Die Erfolgsgeschichte zur Rettung der Ozonschicht ist noch nicht zuende

Wenn kurzlebige Chemikalien tatsächlich die Ozonschicht anknabbern, müssten sie in die Regelungen des Montreal-Protokolls aufgenommen werden. Wenn der Klimawandel der Ozonschicht mehr schadet als bisher angenommen, wird es schwieriger.

"Das ist immer noch ein ziemlich kranker Ozonschicht-Patient. Da sind wir der Meinung, man muss den weiter im Krankenhaus behalten, Fieber messen und schauen, dass er sich weiter erholt. Und erst, wenn er richtig gesund ist, kann man ihn sozusagen aus dem Krankenhaus entlassen."

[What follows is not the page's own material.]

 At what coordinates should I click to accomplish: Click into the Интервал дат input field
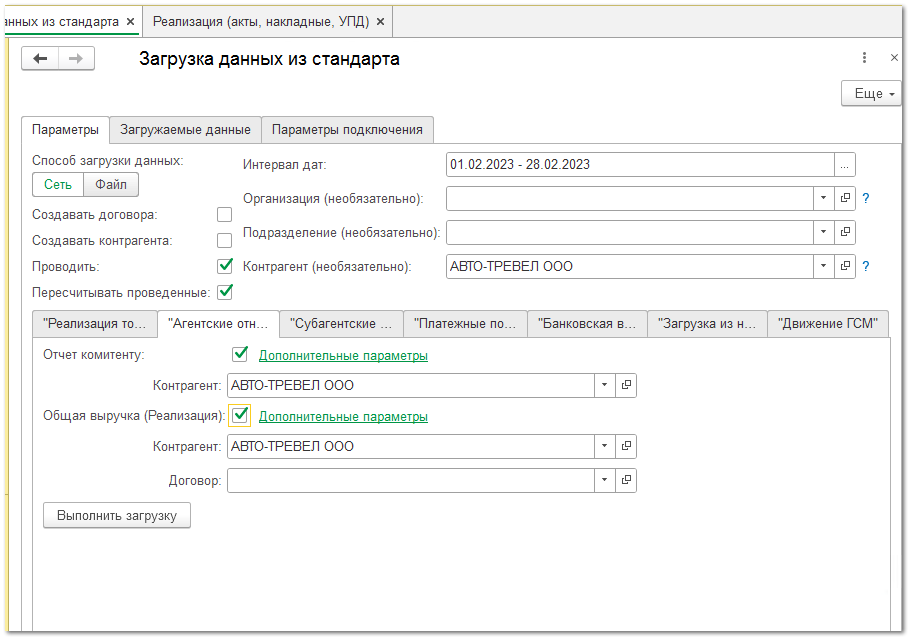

Wolfang Steinbrecht vom Observatorium Hohenpeißenberg im Voralpenland, das seit 50 Jahren die Ozonschicht beobachtet

Gemeinsam gegen das Ozonloch

Die Entdeckung des Ozonlochs

Das Ozonloch über dem Südpol wurde im Jahr 1985 von Forschern des Britischen Antarktis-Dienstes entdeckt. Doch bereits 1974 warnten die Chemiker Mario José Molina und Frank Sherwood Roland davor, dass die als Treibmittel für Sprühdosen, als Kältemittel und zum Aufschäumen von Schaumstoffen verwendeten Fluorchlorkohlenwasserstoffe die Ozonschicht angreifen. Im Jahr 1995 wurden sie und der Atmosphärenforscher Paul Crutzen mit dem Nobelpreis für Chemie ausgezeichnet.

Das Montrealer Protokoll

Im Jahr der Entdeckung des Ozonlochs, Ende März 1985, wurde das Wiener Übereinkommen zum Schutz der Ozonschicht von 21 Teilnehmerstaaten unterzeichnet. Es regelt allerdings in erster Linie Formalitäten. Konkret wurde der weltweite Ausstieg aus der FCKW-Herstellung und -Verwendung Mitte September 1987 mit dem Montreal-Protokoll: 24 Staaten verpflichteten sich dazu, ihre Produktionsmenge an Ozon abbauenden Stoffen um 95 Prozent gegenüber 1987 zu reduzieren und Ersatzstoffe einzusetzen.

Erfolge von Montreal

197 Staaten haben das Protokoll ratifiziert. In mehreren Konferenzen sind seine Ziele noch weiterentwickelt worden. Von 1987 bis 2010 konnte so der Ausstoß ozonschädlicher Gase von 1,8 Millionen auf rund 4.000 Tonnen jährlich weltweit reduziert werden. Das Maximum erreichte die FCKW-Konzentration im Jahr 2000. 2006 war das Ozonloch fast so groß wie Afrika.